Beau Jarvis, CEO of Wesgroup Properties
Wesgroup has 2,000 rentals in its portfolio, where it saw the NDP allow no rental increase in the first year of COVID and then increases lower than the rate of inflation since then.
“We’ve seen an 8.8% increase in revenue but our costs have gone up 70% in that time,” said Jarvis. Most of that is increased property taxes and insurance costs.
Like every developer, including Carlson, the NDP policy he liked the most was the Province’s legislation to mandate that cities allow significant amounts of density near major transit hubs.
“It helps immensely.”
But he was more dubious about the NDP’s other piece of legislation that requires all cities over a population of 5,000 to allow multiplexes on any land zoned single-family residential.
It’s a policy that a lot of city mayors and planning directors have objected to, saying that it spreads out new development so haphazardly across the city’s landscape that it will be a struggle to figure out how to upgrade sewer and water lines efficiently to service them.
Jarvis said he feels like that piece was a mistake, perhaps more the product of a “class warfare” mindset on the part of the NDP against the well-off single-family neighbourhoods than a useful housing-supply strategy.
Certainly, that policy, along with others aimed at pushing cities into doing more for housing, created a fractious relationship between the Province and several municipalities that is going to need repairing, say some.
“There still has not been meaningful engagement with the municipalities to solve some of the real issues,” said Tegan Smith, a development consultant who works with several local companies to help get projects through the often tortuous municipal-approval process. “There was a lot of good stuff that came out but also frustration with top-down legislation without any humility. It damaged the relationship with municipalities.”
Significantly, Eby has added to Ravi Kahlon’s portfolio by including municipalities as well as housing.

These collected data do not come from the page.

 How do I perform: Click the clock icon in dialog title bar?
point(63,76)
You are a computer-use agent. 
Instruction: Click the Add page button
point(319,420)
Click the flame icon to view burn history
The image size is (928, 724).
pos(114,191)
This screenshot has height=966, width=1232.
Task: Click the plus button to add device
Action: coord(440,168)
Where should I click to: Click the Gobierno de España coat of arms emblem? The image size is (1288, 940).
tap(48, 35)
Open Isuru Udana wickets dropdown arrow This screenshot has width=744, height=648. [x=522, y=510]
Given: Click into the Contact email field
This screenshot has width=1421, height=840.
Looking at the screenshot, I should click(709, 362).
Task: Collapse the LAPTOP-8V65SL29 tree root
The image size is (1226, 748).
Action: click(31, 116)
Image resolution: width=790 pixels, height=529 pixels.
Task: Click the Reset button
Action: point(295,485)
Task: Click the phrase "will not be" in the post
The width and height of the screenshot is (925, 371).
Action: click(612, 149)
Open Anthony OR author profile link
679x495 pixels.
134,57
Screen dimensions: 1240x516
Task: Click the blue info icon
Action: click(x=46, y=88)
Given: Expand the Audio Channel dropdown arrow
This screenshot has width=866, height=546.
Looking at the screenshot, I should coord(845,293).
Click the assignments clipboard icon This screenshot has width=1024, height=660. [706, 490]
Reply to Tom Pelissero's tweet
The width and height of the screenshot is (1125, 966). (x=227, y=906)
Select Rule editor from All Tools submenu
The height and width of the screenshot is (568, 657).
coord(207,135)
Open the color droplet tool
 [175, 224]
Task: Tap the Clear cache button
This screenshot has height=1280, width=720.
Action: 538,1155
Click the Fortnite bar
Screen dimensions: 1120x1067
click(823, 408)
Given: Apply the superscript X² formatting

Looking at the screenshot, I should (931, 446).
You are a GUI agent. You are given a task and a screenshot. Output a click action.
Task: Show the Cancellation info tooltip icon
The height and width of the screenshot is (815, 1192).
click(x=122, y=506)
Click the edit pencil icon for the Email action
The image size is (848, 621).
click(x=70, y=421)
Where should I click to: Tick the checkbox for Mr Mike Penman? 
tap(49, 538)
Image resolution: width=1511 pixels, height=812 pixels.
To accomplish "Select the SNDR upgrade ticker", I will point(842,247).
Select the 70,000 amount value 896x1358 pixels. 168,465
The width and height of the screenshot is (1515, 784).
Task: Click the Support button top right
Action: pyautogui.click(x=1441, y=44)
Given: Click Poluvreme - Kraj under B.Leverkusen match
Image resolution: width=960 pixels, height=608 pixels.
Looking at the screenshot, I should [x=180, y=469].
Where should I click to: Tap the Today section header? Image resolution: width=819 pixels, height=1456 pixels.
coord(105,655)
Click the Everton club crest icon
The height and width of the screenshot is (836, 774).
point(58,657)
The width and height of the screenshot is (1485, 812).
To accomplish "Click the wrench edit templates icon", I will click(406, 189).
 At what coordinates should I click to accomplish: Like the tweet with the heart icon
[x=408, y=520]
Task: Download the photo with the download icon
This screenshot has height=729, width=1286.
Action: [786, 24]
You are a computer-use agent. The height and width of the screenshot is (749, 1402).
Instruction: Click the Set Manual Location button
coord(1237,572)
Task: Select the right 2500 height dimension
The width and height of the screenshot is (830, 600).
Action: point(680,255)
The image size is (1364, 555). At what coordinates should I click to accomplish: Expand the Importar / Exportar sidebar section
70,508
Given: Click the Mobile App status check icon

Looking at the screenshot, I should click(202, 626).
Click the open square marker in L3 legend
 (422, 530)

Tegan Smith, CEO at Channel Consulting
Smith agreed that the multiplexes, which she sees gaining popularity as they prove to be economically feasible, are good but the problem of how you provide all of them with the water and sewer infrastructure needed still has to be addressed – as does the whole problem of infrastructure.
“It’s the real crisis in Canada overall. The reality is that growth can no longer pay for growth.”
Like the UDI, she hears from her clients that there needs to be a new financial model for paying for big infrastructure improvements besides just loading massive fees onto new housing.
“Development fees are just code for infrastructure costs and it’s killing our projects,” said Smith.
Unlike others, Smith also said the Province’s requirement for cities to have very dense housing allowed near transit nodes still needs some work.
The Province’s planners, through Bill 47, appear to have simply drawn circles with a protractor around transit nodes to establish where that density should go. But sometimes it just doesn’t make sense – the circle includes land cut off by a waterway or a rail line or something else that means it’s not actually a site that will give future residents quick access to transit.